Claro que el ojiazul pegó el grito en el cielo, demasiado ofendido y dramatizando exageradamente como siempre, pero Geralt alcanzó a ver su labio temblando por menos de un segundo detrás de esa fachada, y se preguntó si había sido muy grosero rechazar el regalo de esa manera.

Sin embargo, no tuvo siquiera un minuto para sentirse mal por eso, pues Jaskier en seguida volvió a quejarse de que, si él no estaba dispuesto a lucir su medallón como correspondía, terminaría quitándoselo cuando menos se diera cuenta. Evidentemente eso nunca pasó, pero Geralt debía reconocer el esfuerzo que puso en sus intentos.

Ahora, su pecho se estrujaba por lo diferente que era el escenario frente a él.

Acababa de dejar su medallón en la mano de Jaskier, y no había obtenido la más mínima reacción a cambio. En cualquier otro momento, estaba seguro de que el ojiazul habría aprovechado la oportunidad para salir corriendo, pero este Jaskier no se inmutó; simplemente echó el medallón en su bolsillo, se dio la vuelta y continuó con su camino.

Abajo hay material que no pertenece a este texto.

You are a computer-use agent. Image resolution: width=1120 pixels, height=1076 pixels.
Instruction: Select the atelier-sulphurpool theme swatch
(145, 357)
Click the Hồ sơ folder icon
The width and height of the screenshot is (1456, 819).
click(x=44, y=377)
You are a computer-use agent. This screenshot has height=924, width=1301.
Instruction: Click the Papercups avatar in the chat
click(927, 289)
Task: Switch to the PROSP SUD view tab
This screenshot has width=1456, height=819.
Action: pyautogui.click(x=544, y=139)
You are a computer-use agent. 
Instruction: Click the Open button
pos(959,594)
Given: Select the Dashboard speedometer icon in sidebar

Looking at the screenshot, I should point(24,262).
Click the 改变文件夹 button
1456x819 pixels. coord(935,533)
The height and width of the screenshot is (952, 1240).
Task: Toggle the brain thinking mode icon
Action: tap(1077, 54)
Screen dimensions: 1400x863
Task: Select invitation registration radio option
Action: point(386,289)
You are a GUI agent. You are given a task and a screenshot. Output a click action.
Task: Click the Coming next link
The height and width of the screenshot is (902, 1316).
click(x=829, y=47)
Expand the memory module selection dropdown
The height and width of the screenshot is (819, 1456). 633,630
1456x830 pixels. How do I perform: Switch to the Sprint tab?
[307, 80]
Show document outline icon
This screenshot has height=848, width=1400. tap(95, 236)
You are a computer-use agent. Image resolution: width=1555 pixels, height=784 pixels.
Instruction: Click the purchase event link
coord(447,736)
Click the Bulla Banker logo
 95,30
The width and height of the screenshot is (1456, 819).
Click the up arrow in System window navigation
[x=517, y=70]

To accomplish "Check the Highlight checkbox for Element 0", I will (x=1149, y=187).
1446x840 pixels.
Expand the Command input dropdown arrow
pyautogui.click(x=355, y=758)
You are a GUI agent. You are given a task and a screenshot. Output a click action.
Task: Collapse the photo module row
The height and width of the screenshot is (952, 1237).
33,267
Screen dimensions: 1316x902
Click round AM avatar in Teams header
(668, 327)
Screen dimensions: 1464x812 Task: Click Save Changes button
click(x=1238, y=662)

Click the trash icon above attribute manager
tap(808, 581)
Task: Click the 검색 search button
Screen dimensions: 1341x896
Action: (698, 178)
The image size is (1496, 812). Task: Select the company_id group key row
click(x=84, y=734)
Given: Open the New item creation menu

Soltó un gruñido de manera involuntaria y rápidamente volvió a interceptarlo, quitándole el collar y colgándolo en el cuello contrario, esperando que eso hiciera alguna diferencia, pero Jaskier ni siquiera miró el medallón posado en su pecho, sólo se quedó ahí, con la misma expresión aterradoramente vacía.

—Mierda, Jaskier —gruñó entre dientes, desesperado por la situación—, si estás enojado sólo dímelo, no puedo arreglar las cosas mientras me ignoras.

De pronto se encontró respirando agitado, afligido no sólo por obtener una respuesta, sino también una explicación, y es que si no sabía qué demonios sucedía difícilmente podría saber cómo solucionarlo.

Los segundos pasaron con el comercio siendo el único sonido que los rodeaba, pero cuando comenzaba a perder las esperanzas, Jaskier por fin volvió a mirarlo, y él contuvo de golpe la respiración mientras lo veía separar sus labios.

—Por favor, déjame pasar —pronunció el ojiazul con seriedad, y aunque volver a oírlo le provocó escalofríos de alivio y satisfacción, su ronca voz contrarrestó todo lo bueno como un golpe en el estómago.

Al parecer, la comerciante de antes no había mentido. Por lo grave que se escuchaba la voz del bardo, realmente parecía que sólo hablaba cuando era necesario.